Word for word, copy every line of the data.
INFORMATION Block Start
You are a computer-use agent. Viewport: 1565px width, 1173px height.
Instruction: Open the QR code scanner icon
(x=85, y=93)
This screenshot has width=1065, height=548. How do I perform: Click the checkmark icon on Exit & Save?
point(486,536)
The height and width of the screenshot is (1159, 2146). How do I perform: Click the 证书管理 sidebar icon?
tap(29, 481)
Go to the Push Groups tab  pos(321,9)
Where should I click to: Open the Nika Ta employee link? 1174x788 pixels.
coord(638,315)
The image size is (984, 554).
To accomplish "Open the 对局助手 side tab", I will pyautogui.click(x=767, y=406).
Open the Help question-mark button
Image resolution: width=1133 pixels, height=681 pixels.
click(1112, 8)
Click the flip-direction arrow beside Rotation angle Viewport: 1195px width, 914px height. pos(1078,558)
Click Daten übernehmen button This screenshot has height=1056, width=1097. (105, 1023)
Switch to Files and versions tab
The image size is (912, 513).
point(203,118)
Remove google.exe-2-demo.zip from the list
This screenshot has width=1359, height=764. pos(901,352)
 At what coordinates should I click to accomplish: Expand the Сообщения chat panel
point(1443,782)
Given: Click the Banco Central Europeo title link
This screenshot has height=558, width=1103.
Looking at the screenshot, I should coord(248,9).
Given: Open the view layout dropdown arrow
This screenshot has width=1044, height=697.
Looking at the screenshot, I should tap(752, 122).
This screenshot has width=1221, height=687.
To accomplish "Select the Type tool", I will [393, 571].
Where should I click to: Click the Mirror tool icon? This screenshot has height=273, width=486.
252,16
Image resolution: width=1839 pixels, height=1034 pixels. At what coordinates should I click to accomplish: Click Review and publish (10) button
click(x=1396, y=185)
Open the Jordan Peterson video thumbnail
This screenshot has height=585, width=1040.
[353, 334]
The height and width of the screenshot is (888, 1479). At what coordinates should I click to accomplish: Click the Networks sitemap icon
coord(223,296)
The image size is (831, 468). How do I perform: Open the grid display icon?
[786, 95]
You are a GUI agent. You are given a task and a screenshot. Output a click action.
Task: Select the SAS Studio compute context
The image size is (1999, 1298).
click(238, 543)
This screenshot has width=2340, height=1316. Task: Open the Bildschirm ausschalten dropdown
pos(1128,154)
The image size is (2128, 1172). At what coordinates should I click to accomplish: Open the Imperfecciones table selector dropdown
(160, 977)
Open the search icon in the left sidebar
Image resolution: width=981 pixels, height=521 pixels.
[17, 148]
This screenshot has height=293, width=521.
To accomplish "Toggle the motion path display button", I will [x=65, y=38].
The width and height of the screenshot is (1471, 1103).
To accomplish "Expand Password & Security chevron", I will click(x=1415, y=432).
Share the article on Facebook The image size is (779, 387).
INFORMATION Block End
● RESULT OF THE EXERCISE
You are a computer-use agent. Viewport: 1565px width, 1173px height.
Instruction: Open the QR code scanner icon
(x=85, y=93)
This screenshot has width=1065, height=548. How do I perform: Click the checkmark icon on Exit & Save?
point(486,536)
The height and width of the screenshot is (1159, 2146). How do I perform: Click the 证书管理 sidebar icon?
tap(29, 481)
Go to the Push Groups tab  pos(321,9)
Where should I click to: Open the Nika Ta employee link? 1174x788 pixels.
coord(638,315)
The image size is (984, 554).
To accomplish "Open the 对局助手 side tab", I will pyautogui.click(x=767, y=406).
Open the Help question-mark button
Image resolution: width=1133 pixels, height=681 pixels.
click(1112, 8)
Click the flip-direction arrow beside Rotation angle Viewport: 1195px width, 914px height. pos(1078,558)
Click Daten übernehmen button This screenshot has height=1056, width=1097. (105, 1023)
Switch to Files and versions tab
The image size is (912, 513).
point(203,118)
Remove google.exe-2-demo.zip from the list
This screenshot has width=1359, height=764. pos(901,352)
 At what coordinates should I click to accomplish: Expand the Сообщения chat panel
point(1443,782)
Given: Click the Banco Central Europeo title link
This screenshot has height=558, width=1103.
Looking at the screenshot, I should coord(248,9).
Given: Open the view layout dropdown arrow
This screenshot has width=1044, height=697.
Looking at the screenshot, I should tap(752, 122).
This screenshot has width=1221, height=687.
To accomplish "Select the Type tool", I will [393, 571].
Where should I click to: Click the Mirror tool icon? This screenshot has height=273, width=486.
252,16
Image resolution: width=1839 pixels, height=1034 pixels. At what coordinates should I click to accomplish: Click Review and publish (10) button
click(x=1396, y=185)
Open the Jordan Peterson video thumbnail
This screenshot has height=585, width=1040.
[353, 334]
The height and width of the screenshot is (888, 1479). At what coordinates should I click to accomplish: Click the Networks sitemap icon
coord(223,296)
The image size is (831, 468). How do I perform: Open the grid display icon?
[786, 95]
You are a GUI agent. You are given a task and a screenshot. Output a click action.
Task: Select the SAS Studio compute context
The image size is (1999, 1298).
click(238, 543)
This screenshot has width=2340, height=1316. Task: Open the Bildschirm ausschalten dropdown
pos(1128,154)
The image size is (2128, 1172). At what coordinates should I click to accomplish: Open the Imperfecciones table selector dropdown
(160, 977)
Open the search icon in the left sidebar
Image resolution: width=981 pixels, height=521 pixels.
[17, 148]
This screenshot has height=293, width=521.
To accomplish "Toggle the motion path display button", I will [x=65, y=38].
The width and height of the screenshot is (1471, 1103).
To accomplish "Expand Password & Security chevron", I will click(x=1415, y=432).
Share the article on Facebook The image size is (779, 387).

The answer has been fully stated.